Could the entries below be reproduced exactly, with the images removed?

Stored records

=== Section Start ===

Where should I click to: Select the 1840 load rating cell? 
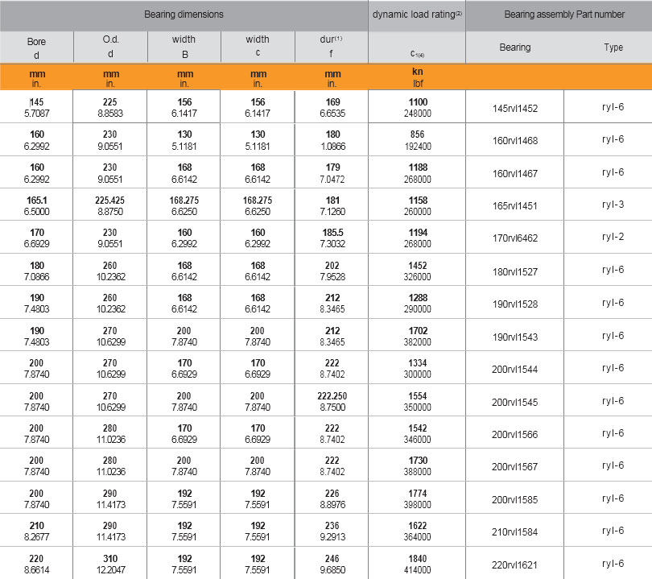tap(418, 564)
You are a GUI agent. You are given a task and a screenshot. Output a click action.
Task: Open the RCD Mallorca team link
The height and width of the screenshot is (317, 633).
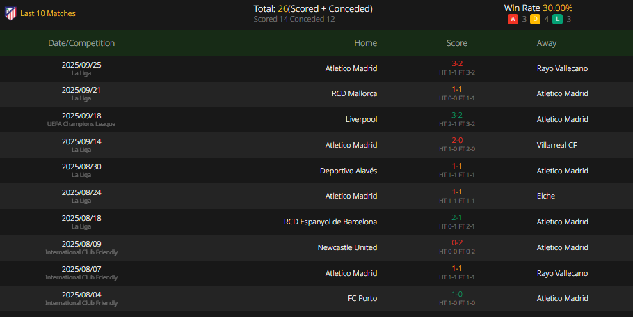(x=355, y=93)
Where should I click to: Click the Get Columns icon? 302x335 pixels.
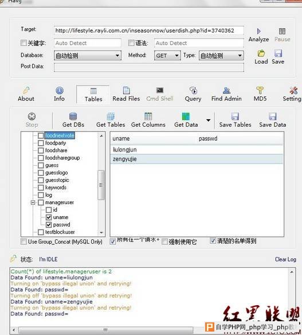coord(148,116)
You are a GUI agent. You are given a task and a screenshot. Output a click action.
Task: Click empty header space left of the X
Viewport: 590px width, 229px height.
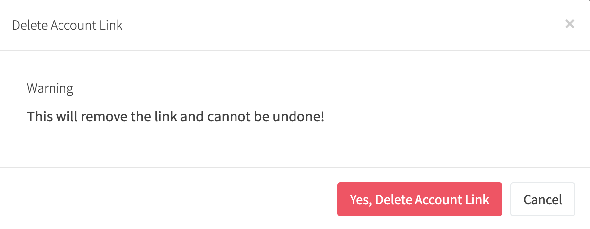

=== Section End ===

### [REPLY]
Where should I click to: Select the 1840 load rating cell? 
tap(418, 564)
You are a GUI agent. You are given a task and a screenshot. Output a click action.
Task: Open the RCD Mallorca team link
The height and width of the screenshot is (317, 633).
(x=355, y=93)
Where should I click to: Click the Get Columns icon? 302x335 pixels.
coord(148,116)
You are a GUI agent. You are given a task and a screenshot. Output a click action.
Task: Click empty header space left of the X
Viewport: 590px width, 229px height.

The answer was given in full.